--- STATED PROBLEM ---
Set out every line of the records below as a numbered list, skipping any blank lines.

--- DATASET EXCERPTS ---

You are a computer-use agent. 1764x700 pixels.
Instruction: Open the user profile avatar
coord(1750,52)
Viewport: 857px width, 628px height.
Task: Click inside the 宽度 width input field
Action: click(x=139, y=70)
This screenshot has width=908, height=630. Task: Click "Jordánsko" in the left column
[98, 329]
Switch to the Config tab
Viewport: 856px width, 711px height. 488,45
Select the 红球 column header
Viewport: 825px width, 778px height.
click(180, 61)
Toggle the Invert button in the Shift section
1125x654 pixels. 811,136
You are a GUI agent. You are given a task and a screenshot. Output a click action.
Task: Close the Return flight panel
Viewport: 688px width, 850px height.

--- SOLUTION TO THE EXERCISE ---
1. You are a computer-use agent. 1764x700 pixels.
2. Instruction: Open the user profile avatar
3. coord(1750,52)
4. Viewport: 857px width, 628px height.
5. Task: Click inside the 宽度 width input field
6. Action: click(x=139, y=70)
7. This screenshot has width=908, height=630. Task: Click "Jordánsko" in the left column
8. [98, 329]
9. Switch to the Config tab
10. Viewport: 856px width, 711px height. 488,45
11. Select the 红球 column header
12. Viewport: 825px width, 778px height.
13. click(180, 61)
14. Toggle the Invert button in the Shift section
15. 1125x654 pixels. 811,136
16. You are a GUI agent. You are given a task and a screenshot. Output a click action.
17. Task: Close the Return flight panel
18. Viewport: 688px width, 850px height.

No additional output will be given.